* _Page extract_:
= = = = = = =

Nobel laureate Professor Joseph Stiglitz speaks at CEU. Photo: CEU/Daniel Vegel.

Stiglitz went on to advocate industrial policies that promote efforts to find new sources of energy, for example. China’s subsidies on solar panel production, which encountered much criticism in the U.S., achieve a social and environmental goal that may justify them, he said.

“A major source of growth in the latter half of the 20th century was internet and biotech,

and both industries are a result of industrial policies,” Stiglitz said.

The European Union and the euro countries, in efforts to create a currency area that enjoys equitable income distribution, have made major mistakes by neglecting to introduce industrial policies, Stiglitz said.

“They misdiagnosed what was required for convergence,” he said. “They thought low debt and deficit relative to GDP was all that was necessary. But Ireland had a surplus before their crisis. What was needed was active industrial policies.”

= = = = = = =

* _Source excerpt_:
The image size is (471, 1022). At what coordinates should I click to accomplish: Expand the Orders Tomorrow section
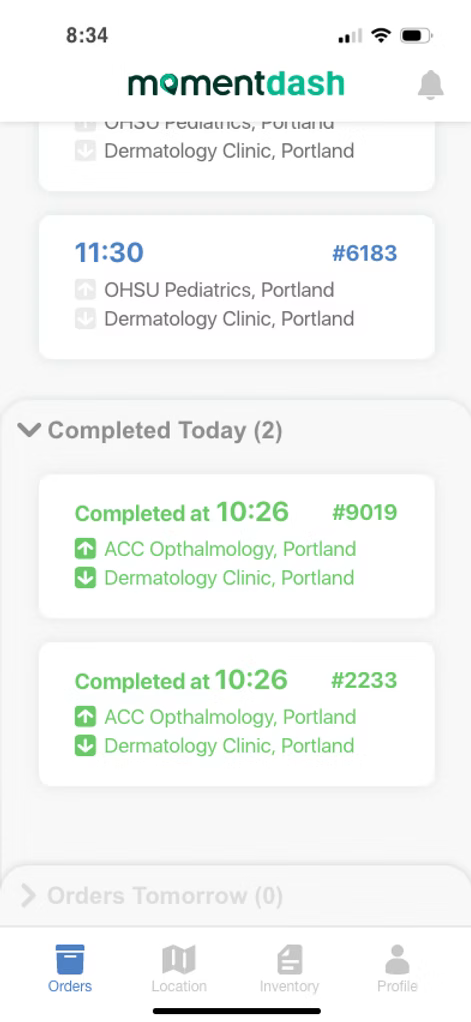[152, 896]
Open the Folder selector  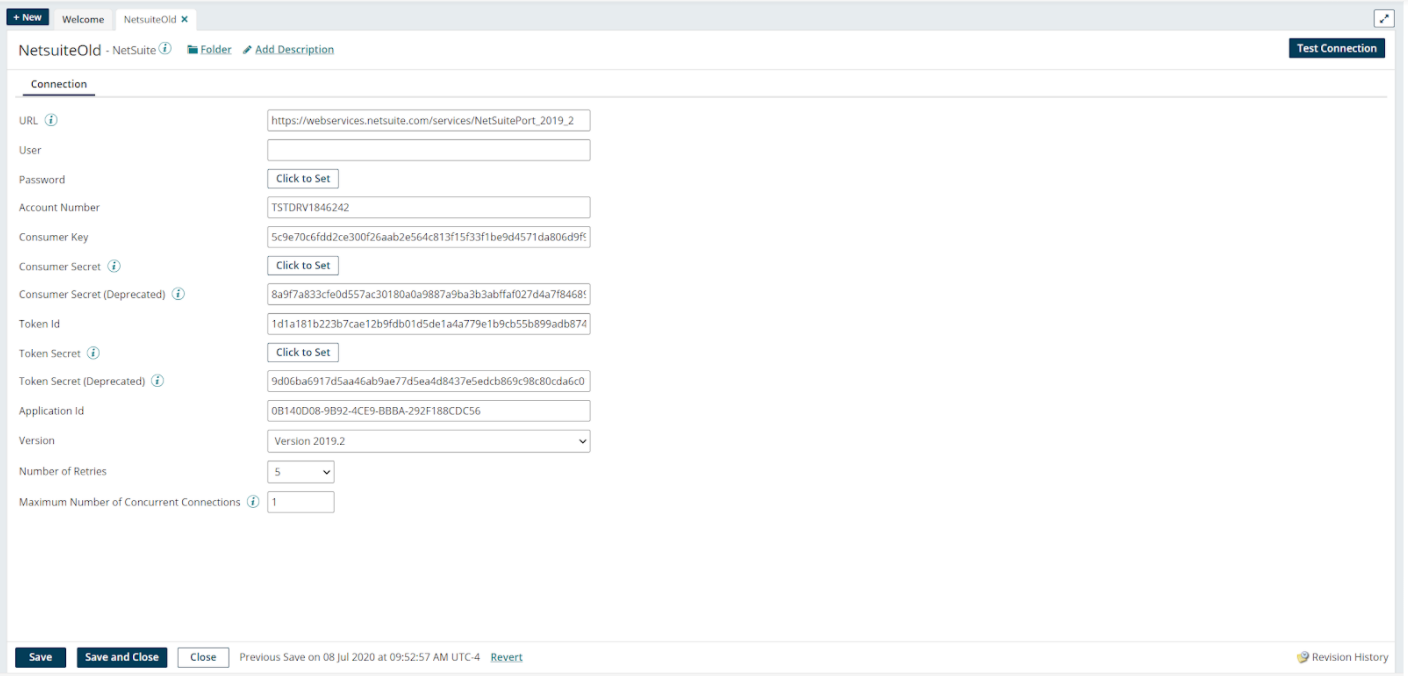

= = = = = = =

* _Given exercise A_: List every country named in the article on Stiglitz's talk.
* _Given exercise B_: Write the next few sentences of the article on Stiglitz's talk, picking up after its final quoted remark.
Nothing in the listing is needed here.

* _Expected output A_: China, the U.S., Ireland

* _Expected output B_:
The connection between industrial policies and creation of a learning society is evident in the example of Korea, Stiglitz said. Forty years ago, when Korea was primarily a rice producer, the International Monetary Fund and World Bank recommend the country specialize in rice production. Korea chose to pursue industrialization, and soon surpassed the U.S. in efficiency of steel production, raising its standard of living in the process.

In response to questions from the audience, Stiglitz advocated less restrictive copyrights on musical compositions and written works in order to stimulate the spread of knowledge and innovation, indicating that copyrights extending 70 years beyond the author’s death were excesses introduced by corporate lobbyists. He also advocated the promotion of research and open access at universities, since access to research is key to the creation of new knowledge.